Installing connectors on remote data sources in Data Virtualization

To access data that is stored in remote data sources in Data Virtualization, you must install a remote connector.

Before you begin

Required role: To complete this task, you must have the Data Virtualization Admin or Engineer role.

About this task

A remote connector enables Data Virtualization to automatically access data, such as files located in a remote data source. If you need to virtualize data that is stored on a remote data source or file system, you must install a remote connector on the data source where the data is located. The credentials used to establish the connection to the data source determine what data in the data source can be accessed by the Data Virtualization service.

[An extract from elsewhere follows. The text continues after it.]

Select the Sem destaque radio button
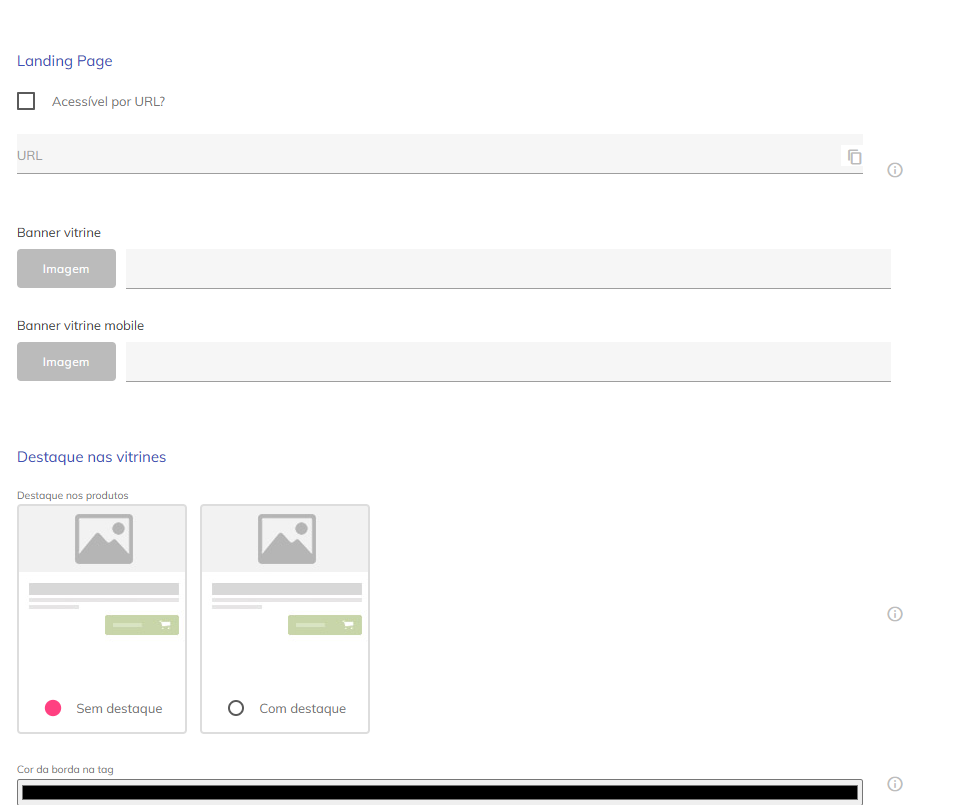 pos(54,708)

Data Virtualization provides a way to add a connector on a remote data source by generating and running the dv-endpoint.sh or dv-endpoint.bat configuration script. The dv-endpoint.sh or dv-endpoint.bat script performs the following tasks:
  • Ensures that you meet all prerequisites to add a remote connector.
  • Sets the specified parameters to add the remote connector.
  • Downloads and extracts the remote connector installation package.
  • Start and check the status of the remote connector.

Procedure

To add connectors to remote data sources, complete the following steps:

  1. On the navigation menu, click Data > Data virtualization.
    The service menu opens to the Data sources page by default.
  2. Click Set up remote connector.
  3. Enter the name and description of the remote connector.
  4. To generate the dv-endpoint configuration script, follow these steps.
    1. Select the operating system of the remote data source.
    2. Specify the directory where Java is installed on the remote data source.
      The path must point to the Java SE Development Kit (JDK) or JRE installation. For example, if your Java binary is installed in /usr/lib/jvm/java-21.0.1.12-ibm/bin/java, then use /usr/lib/jvm/java-21.0.1.12-ibm as your Java installation directory.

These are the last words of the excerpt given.